Passage shown
^^^^^^^^^^^^^^^^

Skip to content

Training Detection Network with Custom Datasets

This document provides tutorials on how to train text detection networks using custom datasets.

1. Dataset preperation

Currently, MindOCR detection network supports two input formats, namely - Common Dataset:A file format that stores images, text bounding boxes, and transcriptions. An example of the target file format is:

img_1.jpg\t[{"transcription": "MASA", "points": [[310, 104], [416, 141], [418, 216], [312, 179]]}, {...}]

It is read by DetDataset. If your dataset is not in the same format as the example format, see instructions on how convert different datasets' annotations into the supported format.

  • SynthTextDataset: A file format provided by SynthText800k. More details about this dataset can be found here. The annotation file is a .mat file consisting of imnames(image names), wordBB(word-level bounding-boxes), charBB(character-level bounding boxes), and txt (text strings). It is read by SynthTextDataset. Users can take SynthTextDataset as a reference to write their custom dataset class.

^^^^^^^^^^^^^^^^

Given request 1
From the MindOCR training page, retype the passage starting at "Skip to content" and ending at "using custom datasets.".
Given request 2
Answer these questions using the MindOCR training page:
(a) How many input formats does the MindOCR detection network currently support?
(b) Which class reads the Common Dataset format?
(c) What type of file is the SynthTextDataset annotation file?
Given request 3
List every field name that the MindOCR training page gives for the SynthTextDataset annotation file.

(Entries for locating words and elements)
^^^^^^^^^^^^^^^^

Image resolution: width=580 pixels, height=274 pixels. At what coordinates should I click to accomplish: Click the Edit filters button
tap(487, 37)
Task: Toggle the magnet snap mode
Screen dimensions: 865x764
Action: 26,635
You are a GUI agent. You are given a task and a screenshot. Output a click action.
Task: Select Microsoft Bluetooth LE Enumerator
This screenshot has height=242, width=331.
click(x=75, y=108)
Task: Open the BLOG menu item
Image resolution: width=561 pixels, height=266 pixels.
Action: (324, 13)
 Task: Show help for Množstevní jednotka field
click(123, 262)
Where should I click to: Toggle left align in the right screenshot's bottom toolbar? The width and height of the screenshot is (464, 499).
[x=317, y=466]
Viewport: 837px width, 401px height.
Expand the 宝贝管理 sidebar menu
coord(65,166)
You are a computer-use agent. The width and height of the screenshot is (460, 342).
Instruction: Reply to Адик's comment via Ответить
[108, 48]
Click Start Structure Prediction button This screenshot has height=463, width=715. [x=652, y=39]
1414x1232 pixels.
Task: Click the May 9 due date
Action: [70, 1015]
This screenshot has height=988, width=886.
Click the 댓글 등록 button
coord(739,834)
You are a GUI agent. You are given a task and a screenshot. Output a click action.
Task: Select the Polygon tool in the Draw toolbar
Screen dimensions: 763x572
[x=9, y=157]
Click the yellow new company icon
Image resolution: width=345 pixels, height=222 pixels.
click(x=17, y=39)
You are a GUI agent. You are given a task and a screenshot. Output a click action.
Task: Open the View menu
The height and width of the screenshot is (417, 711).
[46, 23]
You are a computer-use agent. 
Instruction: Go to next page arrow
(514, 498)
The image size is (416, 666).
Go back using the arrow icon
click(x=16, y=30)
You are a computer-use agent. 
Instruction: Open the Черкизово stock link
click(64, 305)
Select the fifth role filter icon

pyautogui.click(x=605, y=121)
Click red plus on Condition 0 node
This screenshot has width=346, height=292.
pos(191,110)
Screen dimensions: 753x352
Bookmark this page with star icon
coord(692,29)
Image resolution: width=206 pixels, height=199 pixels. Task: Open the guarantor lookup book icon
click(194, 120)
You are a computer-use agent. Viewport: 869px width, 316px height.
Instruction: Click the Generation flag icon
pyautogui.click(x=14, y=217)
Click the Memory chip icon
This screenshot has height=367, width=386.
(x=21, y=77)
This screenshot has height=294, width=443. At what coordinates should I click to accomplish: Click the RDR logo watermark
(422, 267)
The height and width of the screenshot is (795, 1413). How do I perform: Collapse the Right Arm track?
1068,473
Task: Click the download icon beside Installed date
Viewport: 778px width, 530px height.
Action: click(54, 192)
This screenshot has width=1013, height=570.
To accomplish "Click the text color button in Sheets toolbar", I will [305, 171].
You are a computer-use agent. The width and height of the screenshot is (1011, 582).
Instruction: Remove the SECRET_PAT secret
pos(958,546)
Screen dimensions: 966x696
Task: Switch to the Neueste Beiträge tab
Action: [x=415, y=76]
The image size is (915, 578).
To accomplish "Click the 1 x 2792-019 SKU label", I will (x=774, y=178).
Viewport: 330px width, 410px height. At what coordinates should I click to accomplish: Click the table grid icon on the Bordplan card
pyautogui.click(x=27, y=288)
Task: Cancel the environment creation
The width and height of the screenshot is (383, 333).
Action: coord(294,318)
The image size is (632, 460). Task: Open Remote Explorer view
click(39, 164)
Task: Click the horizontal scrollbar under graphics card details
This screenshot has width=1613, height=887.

^^^^^^^^^^^^^^^^

Exercise solution 1
Skip to content

Training Detection Network with Custom Datasets

This document provides tutorials on how to train text detection networks using custom datasets.

Exercise solution 2
(a) Two.
(b) DetDataset.
(c) A .mat file.

Exercise solution 3
imnames, wordBB, charBB, txt